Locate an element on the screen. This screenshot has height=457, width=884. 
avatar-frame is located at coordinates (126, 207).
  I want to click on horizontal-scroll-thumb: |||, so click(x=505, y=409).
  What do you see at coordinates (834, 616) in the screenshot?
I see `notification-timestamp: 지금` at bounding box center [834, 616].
※
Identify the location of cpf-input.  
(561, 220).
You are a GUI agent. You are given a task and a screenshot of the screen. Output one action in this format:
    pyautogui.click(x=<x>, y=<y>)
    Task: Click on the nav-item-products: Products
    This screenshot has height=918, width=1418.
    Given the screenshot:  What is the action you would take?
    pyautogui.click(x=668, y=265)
※
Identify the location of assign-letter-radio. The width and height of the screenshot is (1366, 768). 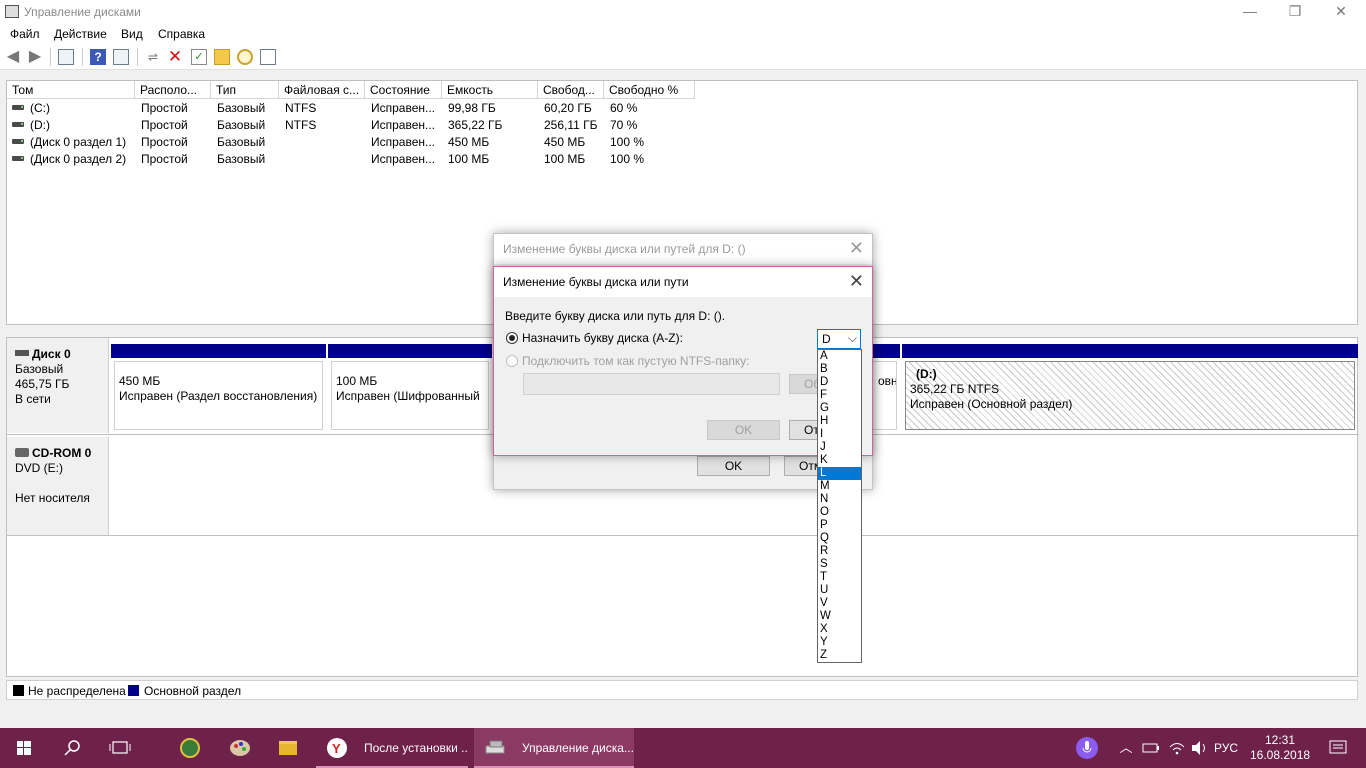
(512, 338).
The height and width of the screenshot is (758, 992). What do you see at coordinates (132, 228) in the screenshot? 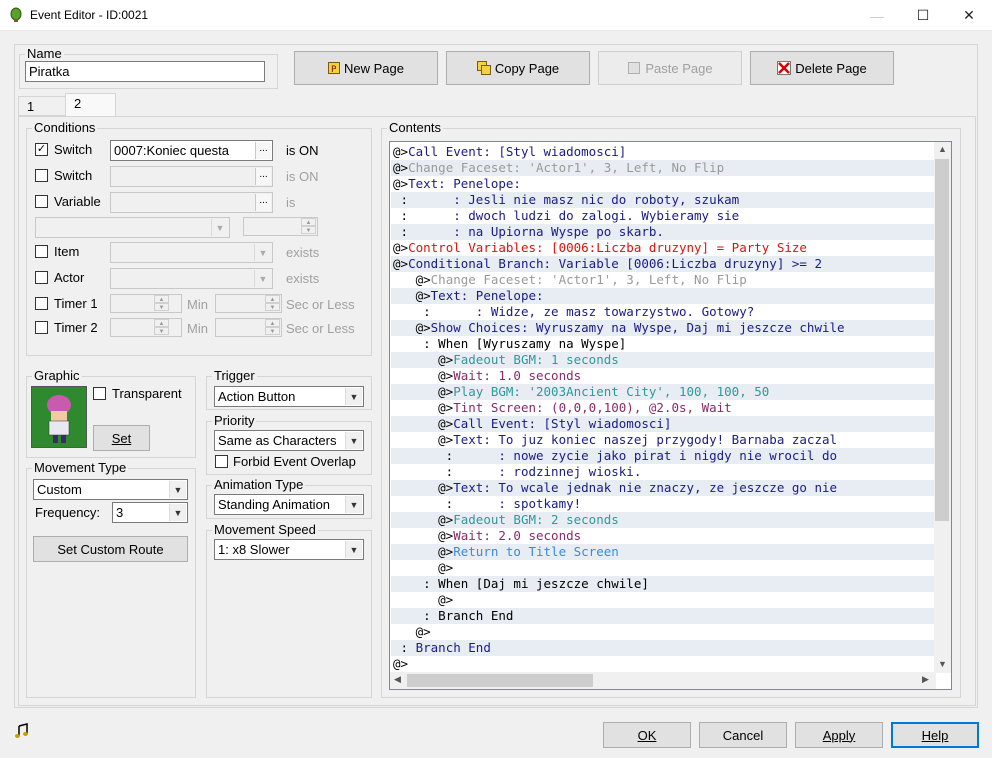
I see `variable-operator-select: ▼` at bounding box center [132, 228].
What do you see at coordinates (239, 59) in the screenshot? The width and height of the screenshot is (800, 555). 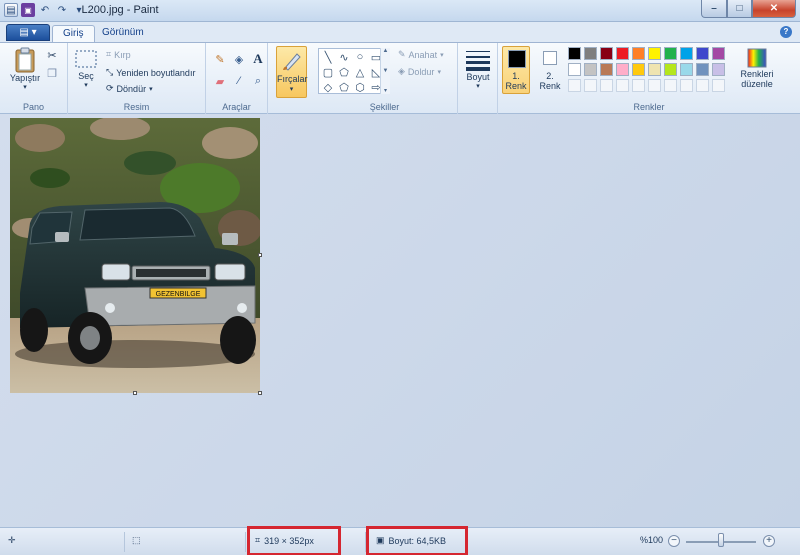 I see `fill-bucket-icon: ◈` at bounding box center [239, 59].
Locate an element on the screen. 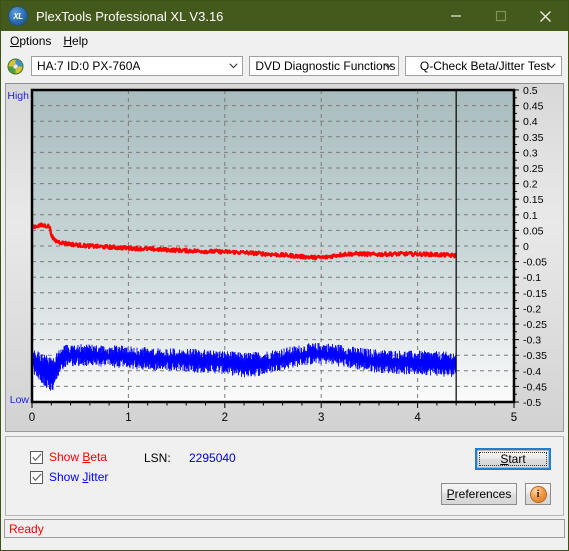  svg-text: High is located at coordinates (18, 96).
※
• _EXERCISE AIM_
Copy the material word for word, starting at the line that contains "You are a GUI" and stopping after the line that contains "pyautogui.click(x=668, y=265)".

• _REPLY_
You are a GUI agent. You are given a task and a screenshot of the screen. Output one action in this format:
    pyautogui.click(x=<x>, y=<y>)
    Task: Click on the nav-item-products: Products
    This screenshot has height=918, width=1418.
    Given the screenshot:  What is the action you would take?
    pyautogui.click(x=668, y=265)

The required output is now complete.